St. James Elementary School served the neighbourhood until 2005, when it was closed due to declining enrolment. One notable alumnus of the school is Mike Babcock, current NHL head coach of the Toronto Maple Leafs. After St. James' closure, the francophone École canadienne-française Pavillon Gustave-Dubois took over the building; it is Saskatoon's only francophone high school. Extensive renovations to the building were completed in 2008.

==Government and politics==
Nutana Park exists within the federal electoral district of Saskatoon—Grasswood. It is currently represented by Kevin Waugh of the Conservative Party of Canada, first elected in 2015.

Provincially, Nutana Park is mostly within the boundaries of Saskatoon Eastview. It is currently represented by Matt Love of the Saskatchewan New Democratic Party, elected in 2020. A small portion of the neighborhood north-east of Louise Avenue is within the boundaries of Saskatoon Churchill-Wildwood.

In Saskatoon's non-partisan municipal politics, Nutana Park lies within ward 9. It is currently represented by Councillor Bev Dubois, who was elected to city council in 2016. In June 2023, it was announced that after the completion of public consultation, Nutana Park would be moved from ward 7 to ward 9 for population variance among the 10 wards in the city.

==Institutions==

===Education===

- Prince Philip School - public elementary school, part of the Saskatoon Public School Division.
- L’École canadienne-française - francophone secondary school, located in the former St.

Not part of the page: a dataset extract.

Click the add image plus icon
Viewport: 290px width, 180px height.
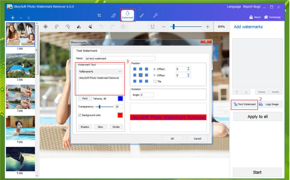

James School.

===Other===
- Saskatchewan Abilities Council - vocational, rehabilitation and recreational services for physically and mentally disabled persons. Located in the former Lorne Haselton School.

==Parks and recreation==
- Harold Tatler Park North - 21.5 acres
- Harold Tatler Park South - 9.2 acres

Both parks were named after Harold Tatler, a member of the city's Parks Board for many years, and credited with developing many of Saskatoon's boulevards and setting aside adequate park areas.

The Nutana Park Community Association exists to coordinate recreational, sports, and social activities, encourage a sense of community and act as a liaison with the City on a number of issues affecting the neighbourhood.

==Commercial==
Commercial development is limited to a few small businesses on the corner of Drinkle Street and Estey Drive. In addition, there are 37 home-based businesses in the neighbourhood. Market Mall, a major indoor shopping centre, is located just outside the community boundaries across Preston Avenue, while additional "big box" and strip-mall commercial development has emerged off Preston in the Stonebridge community immediately to the south.

==Location==
Nutana Park is located within the Nutana Suburban Development Area. It is bounded by Adelaide Street to the north, Circle Drive to the south, Cumberland Avenue to the west, and Preston Avenue to the east. Roads are a mix of local and collector roads. Construction of an interchange at Preston and Circle, in the planning since the 1960s, was completed in the fall 2013.